Violent crime rising at U.S. schools
April 12, 1998
Some schools use metal detectors to check for weapons
Web posted at: 9:42 p.m. EDT (0142 GMT)
From White House Correspondent John King
WASHINGTON (CNN) -- A government survey of 10,000 students ages 12 to 19 shows that while the overall crime rate at U.S. schools is relatively stable, violent crime is on the rise.
The study by the Education and Justice departments compared data from 1989 and 1995. Among the new findings:
- 15 percent of students say they are crime victims and 4 percent say the offenses involved violence.
- The percentage of students reporting gangs at school nearly doubled to 28 percent.
- 13 percent say they know students who bring guns to school along with their books.
- 65 percent say they can buy drugs at school.
"They're dealing with the pressure every day in making decisions about drugs," said Steve Dnistrian of the Partnership For A Drug-Free America. "They're seeing drugs in their schools and in their neighborhoods."

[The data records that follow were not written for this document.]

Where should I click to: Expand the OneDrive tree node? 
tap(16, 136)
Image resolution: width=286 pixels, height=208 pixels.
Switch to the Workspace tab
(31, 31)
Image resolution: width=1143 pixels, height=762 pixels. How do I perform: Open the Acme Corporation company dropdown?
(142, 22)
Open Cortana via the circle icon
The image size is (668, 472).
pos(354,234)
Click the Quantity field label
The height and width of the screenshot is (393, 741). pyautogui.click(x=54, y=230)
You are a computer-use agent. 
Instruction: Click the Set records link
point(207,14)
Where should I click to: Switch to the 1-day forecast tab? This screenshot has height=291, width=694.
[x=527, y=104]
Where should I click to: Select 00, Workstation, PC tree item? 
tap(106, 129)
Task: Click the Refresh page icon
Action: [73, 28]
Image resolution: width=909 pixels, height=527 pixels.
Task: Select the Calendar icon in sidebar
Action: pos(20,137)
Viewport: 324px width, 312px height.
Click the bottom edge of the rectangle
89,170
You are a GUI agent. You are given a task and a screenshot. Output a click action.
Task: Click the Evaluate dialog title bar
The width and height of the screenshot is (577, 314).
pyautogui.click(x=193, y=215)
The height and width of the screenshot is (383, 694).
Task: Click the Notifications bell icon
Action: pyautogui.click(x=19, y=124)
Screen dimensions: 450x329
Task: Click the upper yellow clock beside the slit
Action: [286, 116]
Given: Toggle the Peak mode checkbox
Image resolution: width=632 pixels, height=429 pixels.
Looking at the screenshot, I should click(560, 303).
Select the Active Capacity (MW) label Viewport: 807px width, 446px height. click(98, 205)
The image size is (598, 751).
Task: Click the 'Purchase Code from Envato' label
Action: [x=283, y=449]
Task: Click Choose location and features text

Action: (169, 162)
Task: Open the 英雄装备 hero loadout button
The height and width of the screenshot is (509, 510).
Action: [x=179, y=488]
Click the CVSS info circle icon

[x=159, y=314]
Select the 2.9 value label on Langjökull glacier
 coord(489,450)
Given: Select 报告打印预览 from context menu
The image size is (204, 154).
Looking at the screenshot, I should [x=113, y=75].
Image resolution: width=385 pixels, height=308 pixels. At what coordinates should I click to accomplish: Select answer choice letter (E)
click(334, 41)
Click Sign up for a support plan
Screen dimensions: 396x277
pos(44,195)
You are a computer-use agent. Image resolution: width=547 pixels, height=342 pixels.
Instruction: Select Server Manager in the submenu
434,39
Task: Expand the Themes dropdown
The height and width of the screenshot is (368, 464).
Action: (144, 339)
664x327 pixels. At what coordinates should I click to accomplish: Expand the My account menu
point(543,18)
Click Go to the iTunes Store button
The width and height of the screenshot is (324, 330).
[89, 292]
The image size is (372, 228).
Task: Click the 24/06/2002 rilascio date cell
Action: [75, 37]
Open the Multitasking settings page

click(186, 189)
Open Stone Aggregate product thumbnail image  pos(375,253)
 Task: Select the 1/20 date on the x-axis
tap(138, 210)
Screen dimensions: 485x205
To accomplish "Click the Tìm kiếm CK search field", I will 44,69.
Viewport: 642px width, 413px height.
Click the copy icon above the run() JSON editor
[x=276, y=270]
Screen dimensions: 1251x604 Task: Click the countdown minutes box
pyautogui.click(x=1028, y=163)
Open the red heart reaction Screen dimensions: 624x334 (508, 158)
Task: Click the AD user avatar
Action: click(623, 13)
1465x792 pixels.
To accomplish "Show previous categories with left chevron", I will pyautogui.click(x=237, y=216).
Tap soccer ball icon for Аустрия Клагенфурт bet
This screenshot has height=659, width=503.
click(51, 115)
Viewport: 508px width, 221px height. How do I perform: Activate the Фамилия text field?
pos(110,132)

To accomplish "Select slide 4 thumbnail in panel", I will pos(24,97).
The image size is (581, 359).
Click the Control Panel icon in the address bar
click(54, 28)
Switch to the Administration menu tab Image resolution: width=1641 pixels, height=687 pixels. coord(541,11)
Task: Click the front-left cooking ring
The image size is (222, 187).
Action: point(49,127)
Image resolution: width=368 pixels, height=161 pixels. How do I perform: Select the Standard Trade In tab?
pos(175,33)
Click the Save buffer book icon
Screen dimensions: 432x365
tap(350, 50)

The report immediately became ammunition for White House efforts to get Congress to spend billions more on juvenile crime and other programs.
"Let's stop arguing about it, let's pass the president's plan ... more prosecutors, more after-school programs," said Bruce Reed, White House domestic policy adviser. "We can't sit by and watch these trends continue."
But critics of the Clinton administration say it is already a federal offense for a juvenile to carry a gun to school, and that the balanced budget agreement increased spending on the Safe and Drug-Free School Act.
"To think that if the federal government will just pass three more laws and somehow that's going to give us more peace and more hope for our young people is such an unrealistic view," said Rep. John Kasich, R-Ohio. "It's not the answer."
White House aides acknowledge that parents are far more important than politicians when it comes to fighting crime. But the White House says more prosecutors and recreation programs would help.